- **DATA EXCERPTS**

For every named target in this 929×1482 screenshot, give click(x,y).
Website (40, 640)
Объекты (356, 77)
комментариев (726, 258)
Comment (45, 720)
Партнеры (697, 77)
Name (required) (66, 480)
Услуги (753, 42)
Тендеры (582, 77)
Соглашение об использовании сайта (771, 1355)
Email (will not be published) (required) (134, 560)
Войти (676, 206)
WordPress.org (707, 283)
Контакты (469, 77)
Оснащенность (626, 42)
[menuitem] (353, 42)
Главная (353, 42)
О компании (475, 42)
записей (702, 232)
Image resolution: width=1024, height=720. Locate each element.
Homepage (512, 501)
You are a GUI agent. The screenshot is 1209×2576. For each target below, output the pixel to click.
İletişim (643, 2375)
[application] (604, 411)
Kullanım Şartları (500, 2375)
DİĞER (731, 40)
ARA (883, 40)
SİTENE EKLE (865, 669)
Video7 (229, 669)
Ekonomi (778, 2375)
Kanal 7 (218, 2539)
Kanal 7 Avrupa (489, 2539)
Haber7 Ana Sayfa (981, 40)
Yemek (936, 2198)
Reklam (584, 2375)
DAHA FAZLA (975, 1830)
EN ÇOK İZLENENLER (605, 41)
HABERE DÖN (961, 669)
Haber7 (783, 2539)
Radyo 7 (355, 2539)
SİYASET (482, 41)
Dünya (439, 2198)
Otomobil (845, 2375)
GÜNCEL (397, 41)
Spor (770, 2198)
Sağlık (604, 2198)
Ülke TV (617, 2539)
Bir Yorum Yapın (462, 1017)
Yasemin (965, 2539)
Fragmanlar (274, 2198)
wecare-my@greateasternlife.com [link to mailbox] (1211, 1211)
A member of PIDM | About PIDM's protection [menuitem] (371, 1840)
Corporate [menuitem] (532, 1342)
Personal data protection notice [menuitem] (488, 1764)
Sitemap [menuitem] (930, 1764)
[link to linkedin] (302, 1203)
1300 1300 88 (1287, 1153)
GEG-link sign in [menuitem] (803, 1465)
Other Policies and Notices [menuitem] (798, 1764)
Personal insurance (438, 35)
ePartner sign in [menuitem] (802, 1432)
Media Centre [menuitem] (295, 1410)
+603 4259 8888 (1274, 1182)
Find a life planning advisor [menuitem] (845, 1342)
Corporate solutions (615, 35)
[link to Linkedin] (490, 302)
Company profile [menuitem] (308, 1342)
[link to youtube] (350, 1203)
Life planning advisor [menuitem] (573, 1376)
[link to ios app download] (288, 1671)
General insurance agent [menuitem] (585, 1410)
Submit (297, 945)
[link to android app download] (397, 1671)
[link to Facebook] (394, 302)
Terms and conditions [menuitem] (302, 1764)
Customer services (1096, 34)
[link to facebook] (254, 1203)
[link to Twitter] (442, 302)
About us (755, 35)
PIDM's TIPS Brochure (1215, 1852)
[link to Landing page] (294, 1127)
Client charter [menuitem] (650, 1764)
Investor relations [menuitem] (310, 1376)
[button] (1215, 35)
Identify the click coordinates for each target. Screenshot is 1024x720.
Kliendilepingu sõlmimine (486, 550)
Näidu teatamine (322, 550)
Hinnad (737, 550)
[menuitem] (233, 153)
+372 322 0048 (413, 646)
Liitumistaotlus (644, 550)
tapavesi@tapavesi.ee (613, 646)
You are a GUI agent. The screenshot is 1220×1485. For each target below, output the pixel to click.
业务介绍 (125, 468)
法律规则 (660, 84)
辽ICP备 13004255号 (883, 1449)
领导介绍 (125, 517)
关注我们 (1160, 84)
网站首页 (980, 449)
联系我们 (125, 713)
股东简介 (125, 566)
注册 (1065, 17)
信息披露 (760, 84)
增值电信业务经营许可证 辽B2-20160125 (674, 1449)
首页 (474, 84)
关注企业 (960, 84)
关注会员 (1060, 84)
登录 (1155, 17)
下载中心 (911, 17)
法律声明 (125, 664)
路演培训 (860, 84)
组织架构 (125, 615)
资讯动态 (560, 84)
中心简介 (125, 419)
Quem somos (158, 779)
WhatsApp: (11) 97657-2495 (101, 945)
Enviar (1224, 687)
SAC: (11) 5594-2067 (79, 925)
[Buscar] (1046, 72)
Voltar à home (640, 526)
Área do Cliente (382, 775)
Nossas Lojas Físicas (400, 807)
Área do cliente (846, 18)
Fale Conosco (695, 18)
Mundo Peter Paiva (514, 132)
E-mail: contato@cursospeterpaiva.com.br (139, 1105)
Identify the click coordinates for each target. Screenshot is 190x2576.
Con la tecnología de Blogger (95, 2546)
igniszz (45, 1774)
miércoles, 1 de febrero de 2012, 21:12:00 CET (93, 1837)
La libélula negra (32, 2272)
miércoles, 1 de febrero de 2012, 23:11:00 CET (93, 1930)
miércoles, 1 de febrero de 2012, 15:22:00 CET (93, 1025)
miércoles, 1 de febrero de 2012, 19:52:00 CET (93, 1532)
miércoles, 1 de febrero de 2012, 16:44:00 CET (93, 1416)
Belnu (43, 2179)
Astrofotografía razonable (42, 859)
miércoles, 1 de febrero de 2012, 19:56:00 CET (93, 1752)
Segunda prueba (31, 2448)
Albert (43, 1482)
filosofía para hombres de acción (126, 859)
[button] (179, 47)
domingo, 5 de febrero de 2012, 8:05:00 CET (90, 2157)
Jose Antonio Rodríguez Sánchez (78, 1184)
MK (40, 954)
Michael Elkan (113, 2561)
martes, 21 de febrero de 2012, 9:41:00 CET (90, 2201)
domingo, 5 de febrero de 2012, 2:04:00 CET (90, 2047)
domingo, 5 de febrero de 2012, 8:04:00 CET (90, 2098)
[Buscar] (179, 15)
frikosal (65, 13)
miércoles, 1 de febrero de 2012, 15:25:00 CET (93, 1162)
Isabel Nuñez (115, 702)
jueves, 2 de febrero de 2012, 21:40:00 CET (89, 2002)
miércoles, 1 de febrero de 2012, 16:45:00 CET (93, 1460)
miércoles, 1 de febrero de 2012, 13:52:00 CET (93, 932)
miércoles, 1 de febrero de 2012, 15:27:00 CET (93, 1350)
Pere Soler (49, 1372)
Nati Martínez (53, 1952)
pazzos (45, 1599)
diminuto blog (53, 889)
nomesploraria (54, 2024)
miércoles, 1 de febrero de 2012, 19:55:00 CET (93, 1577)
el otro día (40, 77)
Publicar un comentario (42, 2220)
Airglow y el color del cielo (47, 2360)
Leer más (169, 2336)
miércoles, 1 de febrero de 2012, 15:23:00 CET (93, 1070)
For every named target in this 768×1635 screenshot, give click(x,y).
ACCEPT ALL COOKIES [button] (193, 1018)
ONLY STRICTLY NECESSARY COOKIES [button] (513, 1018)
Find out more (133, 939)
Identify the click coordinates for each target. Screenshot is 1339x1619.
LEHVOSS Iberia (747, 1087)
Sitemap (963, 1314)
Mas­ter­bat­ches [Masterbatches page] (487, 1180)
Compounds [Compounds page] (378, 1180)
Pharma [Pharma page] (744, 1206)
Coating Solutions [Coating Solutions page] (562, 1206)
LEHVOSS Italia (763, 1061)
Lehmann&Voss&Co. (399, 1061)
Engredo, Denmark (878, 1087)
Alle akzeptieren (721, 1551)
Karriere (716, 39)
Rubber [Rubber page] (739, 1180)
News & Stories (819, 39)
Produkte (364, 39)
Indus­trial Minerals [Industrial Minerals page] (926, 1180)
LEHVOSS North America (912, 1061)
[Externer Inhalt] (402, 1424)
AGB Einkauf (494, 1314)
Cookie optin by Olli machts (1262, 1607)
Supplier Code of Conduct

- **GIVEN TASK**
Rewrite all the records above, swapping every "Sitemap" for "Site map" and leaving everything else unchanged.

- **SOLUTION TO THIS PROBLEM**
For every named target in this 929×1482 screenshot, give click(x,y).
Website (40, 640)
Объекты (356, 77)
комментариев (726, 258)
Comment (45, 720)
Партнеры (697, 77)
Name (required) (66, 480)
Услуги (753, 42)
Тендеры (582, 77)
Соглашение об использовании сайта (771, 1355)
Email (will not be published) (required) (134, 560)
Войти (676, 206)
WordPress.org (707, 283)
Контакты (469, 77)
Оснащенность (626, 42)
[menuitem] (353, 42)
Главная (353, 42)
О компании (475, 42)
записей (702, 232)
Image resolution: width=1024, height=720. Locate each element.
Homepage (512, 501)
You are a GUI agent. The screenshot is 1209×2576. For each target below, output the pixel to click.
İletişim (643, 2375)
[application] (604, 411)
Kullanım Şartları (500, 2375)
DİĞER (731, 40)
ARA (883, 40)
SİTENE EKLE (865, 669)
Video7 (229, 669)
Ekonomi (778, 2375)
Kanal 7 (218, 2539)
Kanal 7 Avrupa (489, 2539)
Haber7 Ana Sayfa (981, 40)
Yemek (936, 2198)
Reklam (584, 2375)
DAHA FAZLA (975, 1830)
EN ÇOK İZLENENLER (605, 41)
HABERE DÖN (961, 669)
Haber7 (783, 2539)
Radyo 7 (355, 2539)
SİYASET (482, 41)
Dünya (439, 2198)
Otomobil (845, 2375)
GÜNCEL (397, 41)
Spor (770, 2198)
Sağlık (604, 2198)
Ülke TV (617, 2539)
Bir Yorum Yapın (462, 1017)
Yasemin (965, 2539)
Fragmanlar (274, 2198)
wecare-my@greateasternlife.com [link to mailbox] (1211, 1211)
A member of PIDM | About PIDM's protection [menuitem] (371, 1840)
Corporate [menuitem] (532, 1342)
Personal data protection notice [menuitem] (488, 1764)
Site map [menuitem] (930, 1764)
[link to linkedin] (302, 1203)
1300 1300 88 (1287, 1153)
GEG-link sign in [menuitem] (803, 1465)
Other Policies and Notices [menuitem] (798, 1764)
Personal insurance (438, 35)
ePartner sign in [menuitem] (802, 1432)
Media Centre [menuitem] (295, 1410)
+603 4259 8888 (1274, 1182)
Find a life planning advisor [menuitem] (845, 1342)
Corporate solutions (615, 35)
[link to Linkedin] (490, 302)
Company profile [menuitem] (308, 1342)
[link to youtube] (350, 1203)
Life planning advisor [menuitem] (573, 1376)
[link to ios app download] (288, 1671)
General insurance agent [menuitem] (585, 1410)
Submit (297, 945)
[link to android app download] (397, 1671)
[link to Facebook] (394, 302)
Terms and conditions [menuitem] (302, 1764)
Customer services (1096, 34)
[link to facebook] (254, 1203)
[link to Twitter] (442, 302)
About us (755, 35)
PIDM's TIPS Brochure (1215, 1852)
[link to Landing page] (294, 1127)
Client charter [menuitem] (650, 1764)
Investor relations [menuitem] (310, 1376)
[button] (1215, 35)
Identify the click coordinates for each target. Screenshot is 1024x720.
Kliendilepingu sõlmimine (486, 550)
Näidu teatamine (322, 550)
Hinnad (737, 550)
[menuitem] (233, 153)
+372 322 0048 (413, 646)
Liitumistaotlus (644, 550)
tapavesi@tapavesi.ee (613, 646)
You are a GUI agent. The screenshot is 1220×1485. For each target below, output the pixel to click.
业务介绍 (125, 468)
法律规则 (660, 84)
辽ICP备 13004255号 (883, 1449)
领导介绍 (125, 517)
关注我们 (1160, 84)
网站首页 (980, 449)
联系我们 (125, 713)
股东简介 (125, 566)
注册 (1065, 17)
信息披露 (760, 84)
增值电信业务经营许可证 辽B2-20160125 (674, 1449)
首页 (474, 84)
关注企业 (960, 84)
关注会员 (1060, 84)
登录 (1155, 17)
下载中心 (911, 17)
法律声明 (125, 664)
路演培训 (860, 84)
组织架构 (125, 615)
资讯动态 (560, 84)
中心简介 (125, 419)
Quem somos (158, 779)
WhatsApp: (11) 97657-2495 (101, 945)
Enviar (1224, 687)
SAC: (11) 5594-2067 (79, 925)
[Buscar] (1046, 72)
Voltar à home (640, 526)
Área do Cliente (382, 775)
Nossas Lojas Físicas (400, 807)
Área do cliente (846, 18)
Fale Conosco (695, 18)
Mundo Peter Paiva (514, 132)
E-mail: contato@cursospeterpaiva.com.br (139, 1105)
Identify the click coordinates for each target. Screenshot is 190x2576.
Con la tecnología de Blogger (95, 2546)
igniszz (45, 1774)
miércoles, 1 de febrero de 2012, 21:12:00 CET (93, 1837)
La libélula negra (32, 2272)
miércoles, 1 de febrero de 2012, 23:11:00 CET (93, 1930)
miércoles, 1 de febrero de 2012, 15:22:00 CET (93, 1025)
miércoles, 1 de febrero de 2012, 19:52:00 CET (93, 1532)
miércoles, 1 de febrero de 2012, 16:44:00 CET (93, 1416)
Belnu (43, 2179)
Astrofotografía razonable (42, 859)
miércoles, 1 de febrero de 2012, 19:56:00 CET (93, 1752)
Segunda prueba (31, 2448)
Albert (43, 1482)
filosofía para hombres de acción (126, 859)
[button] (179, 47)
domingo, 5 de febrero de 2012, 8:05:00 CET (90, 2157)
Jose Antonio Rodríguez Sánchez (78, 1184)
MK (40, 954)
Michael Elkan (113, 2561)
martes, 21 de febrero de 2012, 9:41:00 CET (90, 2201)
domingo, 5 de febrero de 2012, 2:04:00 CET (90, 2047)
domingo, 5 de febrero de 2012, 8:04:00 CET (90, 2098)
[Buscar] (179, 15)
frikosal (65, 13)
miércoles, 1 de febrero de 2012, 15:25:00 CET (93, 1162)
Isabel Nuñez (115, 702)
jueves, 2 de febrero de 2012, 21:40:00 CET (89, 2002)
miércoles, 1 de febrero de 2012, 16:45:00 CET (93, 1460)
miércoles, 1 de febrero de 2012, 13:52:00 CET (93, 932)
miércoles, 1 de febrero de 2012, 15:27:00 CET (93, 1350)
Pere Soler (49, 1372)
Nati Martínez (53, 1952)
pazzos (45, 1599)
diminuto blog (53, 889)
nomesploraria (54, 2024)
miércoles, 1 de febrero de 2012, 19:55:00 CET (93, 1577)
el otro día (40, 77)
Publicar un comentario (42, 2220)
Airglow y el color del cielo (47, 2360)
Leer más (169, 2336)
miércoles, 1 de febrero de 2012, 15:23:00 CET (93, 1070)
For every named target in this 768×1635 screenshot, give click(x,y).
ACCEPT ALL COOKIES [button] (193, 1018)
ONLY STRICTLY NECESSARY COOKIES [button] (513, 1018)
Find out more (133, 939)
Identify the click coordinates for each target. Screenshot is 1339x1619.
LEHVOSS Iberia (747, 1087)
Site map (963, 1314)
Mas­ter­bat­ches [Masterbatches page] (487, 1180)
Compounds [Compounds page] (378, 1180)
Pharma [Pharma page] (744, 1206)
Coating Solutions [Coating Solutions page] (562, 1206)
LEHVOSS Italia (763, 1061)
Lehmann&Voss&Co. (399, 1061)
Engredo, Denmark (878, 1087)
Alle akzeptieren (721, 1551)
Karriere (716, 39)
Rubber [Rubber page] (739, 1180)
News & Stories (819, 39)
Produkte (364, 39)
Indus­trial Minerals [Industrial Minerals page] (926, 1180)
LEHVOSS North America (912, 1061)
[Externer Inhalt] (402, 1424)
AGB Einkauf (494, 1314)
Cookie optin by Olli machts (1262, 1607)
Supplier Code of Conduct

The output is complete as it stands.